Supplied passage:
########

Conducting your own cloud orchestra: Some tips for effective multi-cloud orchestration

Most organizations feel that they’re not yet achieving the full value of their cloud investments1. Of special concern is managing the multi-cloud environment that more than 75% of companies report they are operating in today2—some combination of a private cloud and one or more hyperscale public cloud providers.

One big reason for falling short of ROI expectations is that, as so much attention is paid to the migration itself, less attention goes to actually orchestrating the new cloud environment—managing and operating all the different components after migration and getting them to work in sync. However, here’s a big secret: Effective orchestration is one of the major areas where you can increase your cloud ROI.

Figure 1 – Operations and Governance Activities Addressed by Orchestration

The enablers of orchestration

Orchestration involves the virtual management of multi-cloud workload operations—things like infrastructure deployment, network, load balancing and patching. Then there are critical governance activities such as capacity management, identity and access management, financial operations and compliance monitoring. (For more, see Figure 1.)  The mechanism for management of these functions across multiple clouds is a cloud orchestrator.  This is a power set of capabilities that automates the fulfillment of service catalog requests, all accessible in a self-service manner and integrated with your ITSM front-end.

########

Provided material:
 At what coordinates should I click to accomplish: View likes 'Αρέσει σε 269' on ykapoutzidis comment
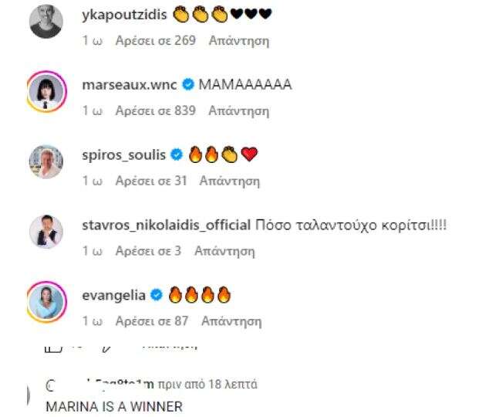(x=155, y=41)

########

Instructions:
1. Write out the stretch of the multi-cloud orchestration article from "The enablers of" through "your ITSM front-end.".
2. According to the multi-cloud orchestration article, what share of companies report that they operate in a multi-cloud environment?
3. Carry on the article about multi-cloud orchestration from where it stops.

Answers provided:
1.
The enablers of orchestration

Orchestration involves the virtual management of multi-cloud workload operations—things like infrastructure deployment, network, load balancing and patching. Then there are critical governance activities such as capacity management, identity and access management, financial operations and compliance monitoring. (For more, see Figure 1.)  The mechanism for management of these functions across multiple clouds is a cloud orchestrator.  This is a power set of capabilities that automates the fulfillment of service catalog requests, all accessible in a self-service manner and integrated with your ITSM front-end.

2. More than 75%.

3.
Implementation challenges  

Enterprises face a number of challenges in creating effective orchestration capabilities:

  • Uninspired expectations for value: Many implementations don’t have very inspiring expectations about the measurable value they want to achieve, so only a fraction of potential capabilities are being executed. We think companies should look well beyond the cost play and instead look to introduce game-changing, transformative benefits. These benefits must be envisioned upfront and then constantly assessed throughout the journey.
  • Insufficient training: Each cloud platform has its own orchestration capabilities, leading to a complex operating environment where multiple tools need to be learned by an operations team. These orchestration tools vary in terms of the skills required, capability maturity and operator experience, requiring additional investment in training and resources.
  • Complex technology integration: Many technologies need to be integrated to enable comprehensive multi-cloud capabilities. For example, in our experience, more than 70 different systems have to be integrated in most implementations. To communicate with the entire spectrum of systems, companies need to incorporate multiple sub-nets, firewall configurations, access management policies and other configurations.
  • Inadequate focus on ways of working: When implementing new technology solutions, it’s important that companies pay attention to helping their people deal with the changes to processes and their ways of working. If organizational change management is neglected, people will naturally fall back to what they know best, meaning they’ll continue to work based on the previous, persistent legacy operating model. Implementing orchestration requires extensive knowledge of infrastructure on top of strong programming skills and use of enabling technologies. This is where Agile/DevOps approaches and adult learning techniques such as pair programming become so important.
  • Budget challenges: Orchestration programs reduce IT costs while improving speed, resiliency and operator experience. However, because it won’t look like they are adding new functions for the business, orchestration investments may not look “glamorous,” so getting and keeping budgets might be difficult.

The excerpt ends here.